Here are some other predictions:
1. Marshawn Lynch rushes for not one, but two touchdowns.
So the Chiefs haven’t allowed a rushing touchdown yet this season. So what?
They haven’t faced a rushing attack quite like the Seahawks yet this season.
Lynch is in a perfect position to get a couple of touchdowns simply because of how the offense is set up.
In red zone situations, he will be getting the rock and most of the time he finds his way into the endzone. Kansas City’s secondary is too good to rely on Seattle’s receivers and they don’t have many red zone targets other than Lynch.
This means for Seattle to score, other than on deep ball plays, it’s going to be with Lynch.
2. Russell Wilson throws for fewer than 200 yards.
Kansas City has the best secondary in the league and that will probably keep Wilson from throwing the ball as much as he has lately.

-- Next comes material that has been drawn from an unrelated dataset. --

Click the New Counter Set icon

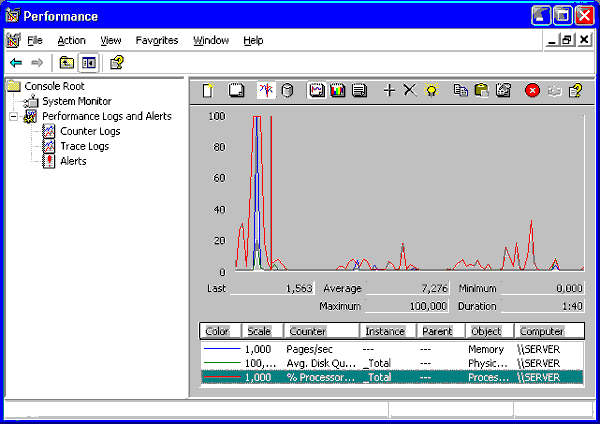tap(208, 91)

Two hundred yards has been a pretty normal game for Wilson this year, who has the luxury of letting the run game take the majority of the yardage, but if you’re expecting a big game through the air, Sunday is not the time.

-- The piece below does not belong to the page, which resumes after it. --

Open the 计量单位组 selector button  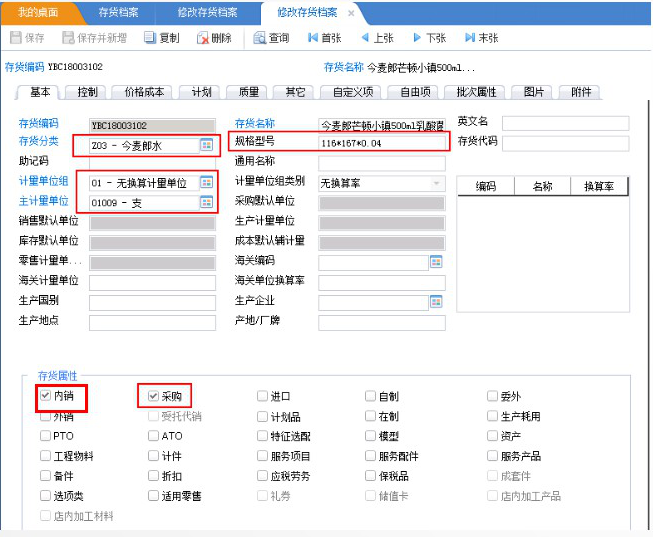pos(206,183)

I will throw in an additional prediction that Wilson completes 14 of 22 passes that go for about 150 yards and maybe a touchdown, though I actually don’t think Seattle will find the end zone through the air this time.

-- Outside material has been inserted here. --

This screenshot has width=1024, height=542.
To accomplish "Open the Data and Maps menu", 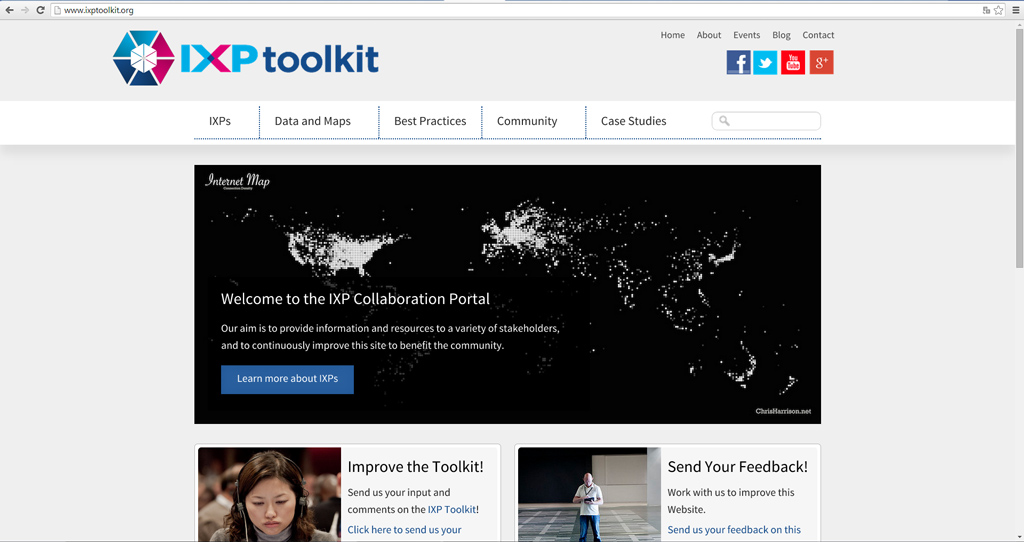I will point(313,121).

The Chiefs are just too good defending the pass.
3. Seahawks defense holds Jamaal Charles to fewer than 100 yards on the ground.
Believe it or not, Charles hasn’t rushed for 100 yards all season.
That can also be attributed to the breakout season of Knile Davis who has only seven fewer carries than Charles, making the two a legitimate dual-threat.
But neither will get over 100 yards individually, especially with Seattle’s front seven allowing only 80 yards per game on the ground.
They have what it takes to shut down the Kansas City run game, which might cause them to throw the ball more, which would allow a healthy Seahawks secondary to do their thing.
It all starts with stopping Charles, Davis and the run game.
4. Seahawks win, 27-23.
Seattle should win this game. They understand how big this win would be for their confidence and they understand that they need it to keep pace with the Cardinals in the NFC West.
And they are healthy!
It’s not going to be an easy win and it might come down to who scores last, but Seattle has become better at managing their play clock and if they can control the penalties (that’s a very big “if”) and if they can maintain the majority of the possession game, they should have what it takes to beat the Chiefs on their own field.
Can the Chiefs beat Seattle? Certainly, but the Seahawks should be pumped enough for this one to leave with the W.